B2C
B2C (Business-to-Consumer) bezeichnet Kontakte zwischen Unternehmen
(=Business) und Konsumenten (Privatabnehmer = Consumer). B2C-Kontakte sind durch
eine hohe Fluktuation geprägt. Privatkunden sind zum großen Teil Laufkundschaft,
was ganz besonders im Internetverkauf zu erleben
ist. B2C-Online-Shops, die ihre Angebote an Privatkunden absetzen wollen, müssen
mit einer sehr hohen Absprungrate nach dem Ersteinkauf kämpfen. Das Internet macht
das online beworbene Angebot noch vergleichbarer mit den Angeboten der Konkurrenz,
was zwei Folgen für die B2C-Kontakte hat:
1. Online-Anbieter müssen eine sehr hohe Anzahl der B2C-Kontakte generieren.

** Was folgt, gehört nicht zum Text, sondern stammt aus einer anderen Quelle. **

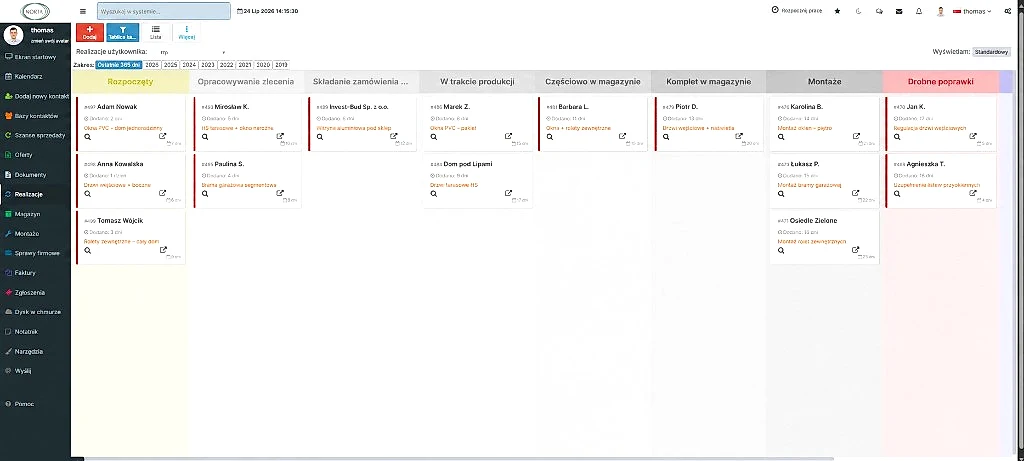Toggle dark mode with the moon icon

pyautogui.click(x=858, y=11)
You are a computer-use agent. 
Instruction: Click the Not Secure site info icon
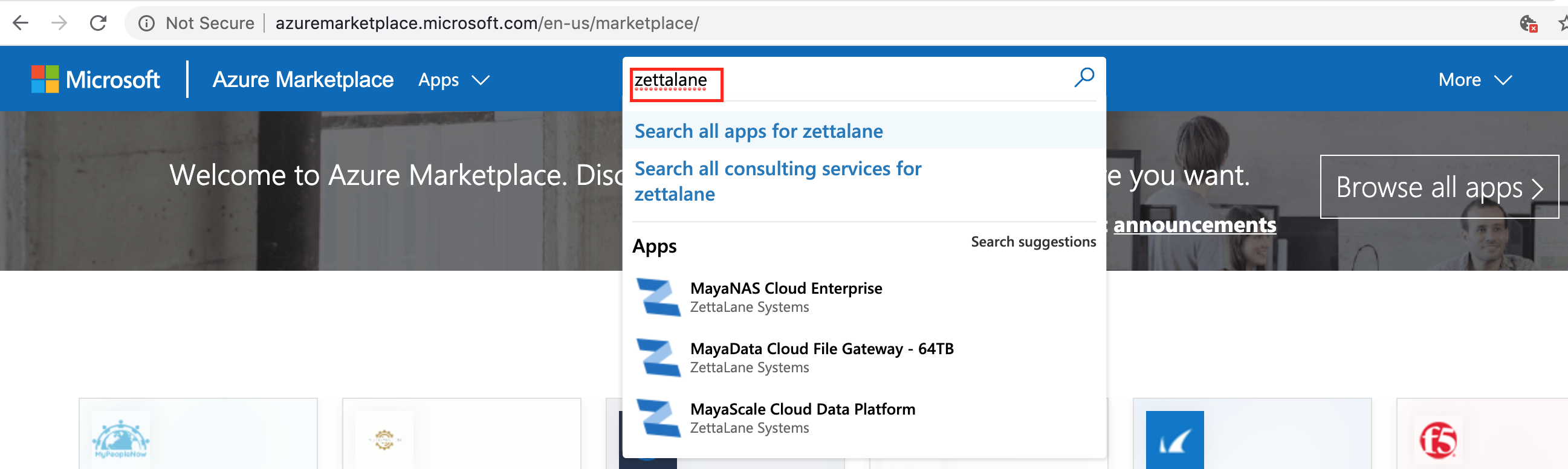pyautogui.click(x=146, y=23)
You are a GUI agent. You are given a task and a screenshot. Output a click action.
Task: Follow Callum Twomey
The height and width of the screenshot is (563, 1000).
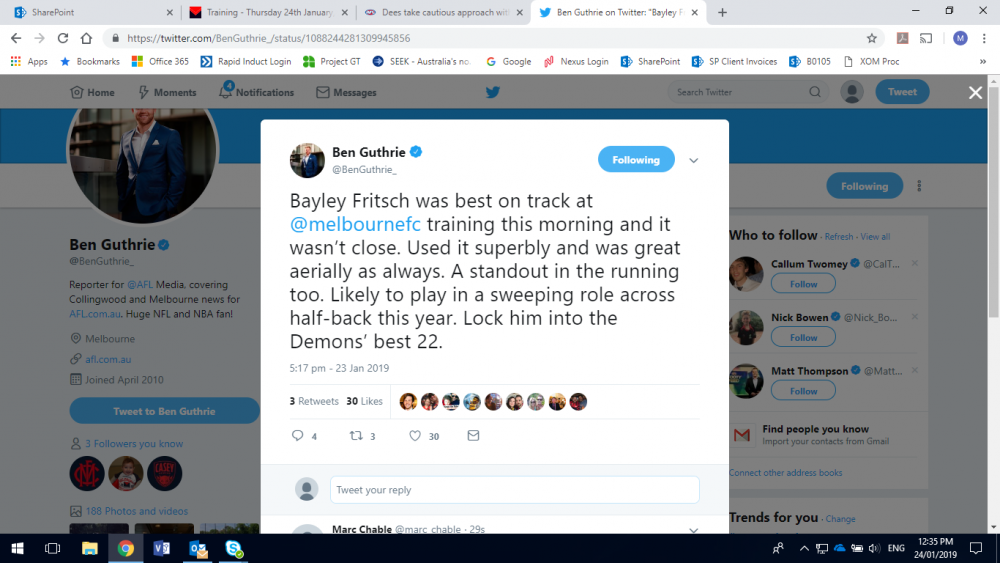pos(803,284)
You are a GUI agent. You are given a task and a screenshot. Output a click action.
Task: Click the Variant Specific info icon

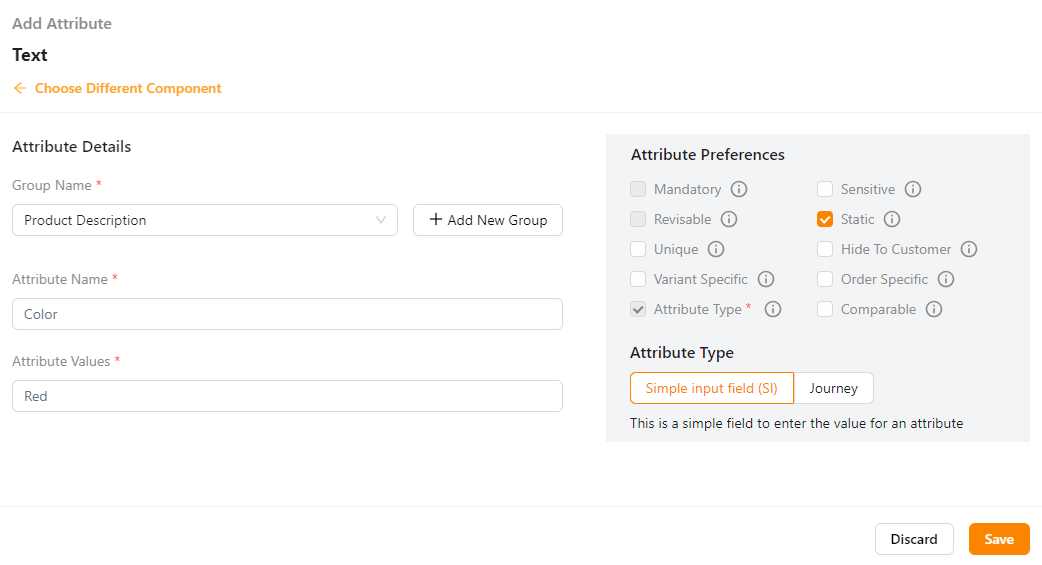[x=766, y=279]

2. Webseiten, die hauptsächlich Privatkunden gewinnen wollen, müssen kundenbindende
Maßnahmen bereits ab dem ersten Aufruf der Webseite durch potenzielle B2C-Kontakte
vorbereiten.
Erfolgsversprechend ist hier insbesondere der Einsatz von
Pull-Marketingmethoden, welche die Aufmerksamkeit der potenziellen B2C-Kontakte
auf die Inhalte der Webseite gewinnen. Auf solcher Webseite finden die potenziellen
Kunden nicht nur Werbung (Produktinformationen, Kontaktdaten), sondern wertvolle
Informationen, nach denen sie im Internet suchen, was sie zu weiteren Besuchen auf
der Webseite einladen kann. Neben den Pull-Marketingmethoden werden bei der Kundengewinnung
für B2C-eShops Partnerprogramme (Affiliate-Marketing) eingesetzt.